[What the task requires]: Word for word, return the entries listed below.

[Collection entries]:

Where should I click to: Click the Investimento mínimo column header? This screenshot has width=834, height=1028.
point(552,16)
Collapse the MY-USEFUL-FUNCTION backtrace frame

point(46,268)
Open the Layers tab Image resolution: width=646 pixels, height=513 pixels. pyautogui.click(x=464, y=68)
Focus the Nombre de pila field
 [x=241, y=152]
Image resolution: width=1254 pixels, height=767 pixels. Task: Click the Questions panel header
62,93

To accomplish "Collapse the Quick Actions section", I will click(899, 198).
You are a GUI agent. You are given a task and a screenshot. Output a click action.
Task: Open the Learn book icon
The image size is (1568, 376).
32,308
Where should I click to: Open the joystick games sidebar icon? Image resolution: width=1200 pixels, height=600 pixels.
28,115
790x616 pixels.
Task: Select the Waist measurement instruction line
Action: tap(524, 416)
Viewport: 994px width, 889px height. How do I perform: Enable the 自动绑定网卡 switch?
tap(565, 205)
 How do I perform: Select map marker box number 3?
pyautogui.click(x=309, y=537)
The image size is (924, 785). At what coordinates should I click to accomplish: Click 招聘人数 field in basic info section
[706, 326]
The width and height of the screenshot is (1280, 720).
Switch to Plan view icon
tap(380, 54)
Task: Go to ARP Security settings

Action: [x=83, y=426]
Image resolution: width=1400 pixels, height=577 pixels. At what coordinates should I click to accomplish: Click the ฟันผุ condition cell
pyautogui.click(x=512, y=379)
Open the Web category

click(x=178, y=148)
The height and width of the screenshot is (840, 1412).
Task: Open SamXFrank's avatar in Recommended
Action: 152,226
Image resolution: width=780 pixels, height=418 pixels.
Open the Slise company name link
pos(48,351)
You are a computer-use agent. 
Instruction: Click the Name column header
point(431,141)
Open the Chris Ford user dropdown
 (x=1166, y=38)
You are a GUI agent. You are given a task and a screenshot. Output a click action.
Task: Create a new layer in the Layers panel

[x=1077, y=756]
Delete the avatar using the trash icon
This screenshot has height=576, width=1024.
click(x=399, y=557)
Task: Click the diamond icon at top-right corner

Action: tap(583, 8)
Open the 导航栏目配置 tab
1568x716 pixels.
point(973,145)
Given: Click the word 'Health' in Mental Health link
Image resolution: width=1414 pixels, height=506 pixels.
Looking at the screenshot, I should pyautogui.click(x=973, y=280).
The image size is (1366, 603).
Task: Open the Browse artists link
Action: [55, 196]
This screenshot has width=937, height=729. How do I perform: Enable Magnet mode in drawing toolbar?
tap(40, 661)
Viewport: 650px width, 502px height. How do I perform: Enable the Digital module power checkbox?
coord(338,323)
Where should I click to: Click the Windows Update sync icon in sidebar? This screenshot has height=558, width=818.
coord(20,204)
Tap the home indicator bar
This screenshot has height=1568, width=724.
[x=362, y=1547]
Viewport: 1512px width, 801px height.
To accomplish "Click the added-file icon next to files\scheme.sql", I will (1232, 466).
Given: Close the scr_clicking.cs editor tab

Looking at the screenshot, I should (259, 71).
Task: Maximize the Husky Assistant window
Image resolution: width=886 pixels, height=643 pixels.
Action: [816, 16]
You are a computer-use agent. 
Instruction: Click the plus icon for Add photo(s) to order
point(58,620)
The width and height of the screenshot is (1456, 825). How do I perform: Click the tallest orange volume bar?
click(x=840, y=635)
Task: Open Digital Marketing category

[Output of the exercise]:
Where should I click to: Click the Investimento mínimo column header? This screenshot has width=834, height=1028.
point(552,16)
Collapse the MY-USEFUL-FUNCTION backtrace frame

point(46,268)
Open the Layers tab Image resolution: width=646 pixels, height=513 pixels. pyautogui.click(x=464, y=68)
Focus the Nombre de pila field
 [x=241, y=152]
Image resolution: width=1254 pixels, height=767 pixels. Task: Click the Questions panel header
62,93

To accomplish "Collapse the Quick Actions section", I will click(899, 198).
You are a GUI agent. You are given a task and a screenshot. Output a click action.
Task: Open the Learn book icon
The image size is (1568, 376).
32,308
Where should I click to: Open the joystick games sidebar icon? Image resolution: width=1200 pixels, height=600 pixels.
28,115
790x616 pixels.
Task: Select the Waist measurement instruction line
Action: tap(524, 416)
Viewport: 994px width, 889px height. How do I perform: Enable the 自动绑定网卡 switch?
tap(565, 205)
 How do I perform: Select map marker box number 3?
pyautogui.click(x=309, y=537)
The image size is (924, 785). At what coordinates should I click to accomplish: Click 招聘人数 field in basic info section
[706, 326]
The width and height of the screenshot is (1280, 720).
Switch to Plan view icon
tap(380, 54)
Task: Go to ARP Security settings

Action: [x=83, y=426]
Image resolution: width=1400 pixels, height=577 pixels. At what coordinates should I click to accomplish: Click the ฟันผุ condition cell
pyautogui.click(x=512, y=379)
Open the Web category

click(x=178, y=148)
The height and width of the screenshot is (840, 1412).
Task: Open SamXFrank's avatar in Recommended
Action: 152,226
Image resolution: width=780 pixels, height=418 pixels.
Open the Slise company name link
pos(48,351)
You are a computer-use agent. 
Instruction: Click the Name column header
point(431,141)
Open the Chris Ford user dropdown
 (x=1166, y=38)
You are a GUI agent. You are given a task and a screenshot. Output a click action.
Task: Create a new layer in the Layers panel

[x=1077, y=756]
Delete the avatar using the trash icon
This screenshot has height=576, width=1024.
click(x=399, y=557)
Task: Click the diamond icon at top-right corner

Action: tap(583, 8)
Open the 导航栏目配置 tab
1568x716 pixels.
point(973,145)
Given: Click the word 'Health' in Mental Health link
Image resolution: width=1414 pixels, height=506 pixels.
Looking at the screenshot, I should pyautogui.click(x=973, y=280).
The image size is (1366, 603).
Task: Open the Browse artists link
Action: [55, 196]
This screenshot has width=937, height=729. How do I perform: Enable Magnet mode in drawing toolbar?
tap(40, 661)
Viewport: 650px width, 502px height. How do I perform: Enable the Digital module power checkbox?
coord(338,323)
Where should I click to: Click the Windows Update sync icon in sidebar? This screenshot has height=558, width=818.
coord(20,204)
Tap the home indicator bar
This screenshot has height=1568, width=724.
[x=362, y=1547]
Viewport: 1512px width, 801px height.
To accomplish "Click the added-file icon next to files\scheme.sql", I will (1232, 466).
Given: Close the scr_clicking.cs editor tab

Looking at the screenshot, I should (259, 71).
Task: Maximize the Husky Assistant window
Image resolution: width=886 pixels, height=643 pixels.
Action: [816, 16]
You are a computer-use agent. 
Instruction: Click the plus icon for Add photo(s) to order
point(58,620)
The width and height of the screenshot is (1456, 825). How do I perform: Click the tallest orange volume bar?
click(x=840, y=635)
Task: Open Digital Marketing category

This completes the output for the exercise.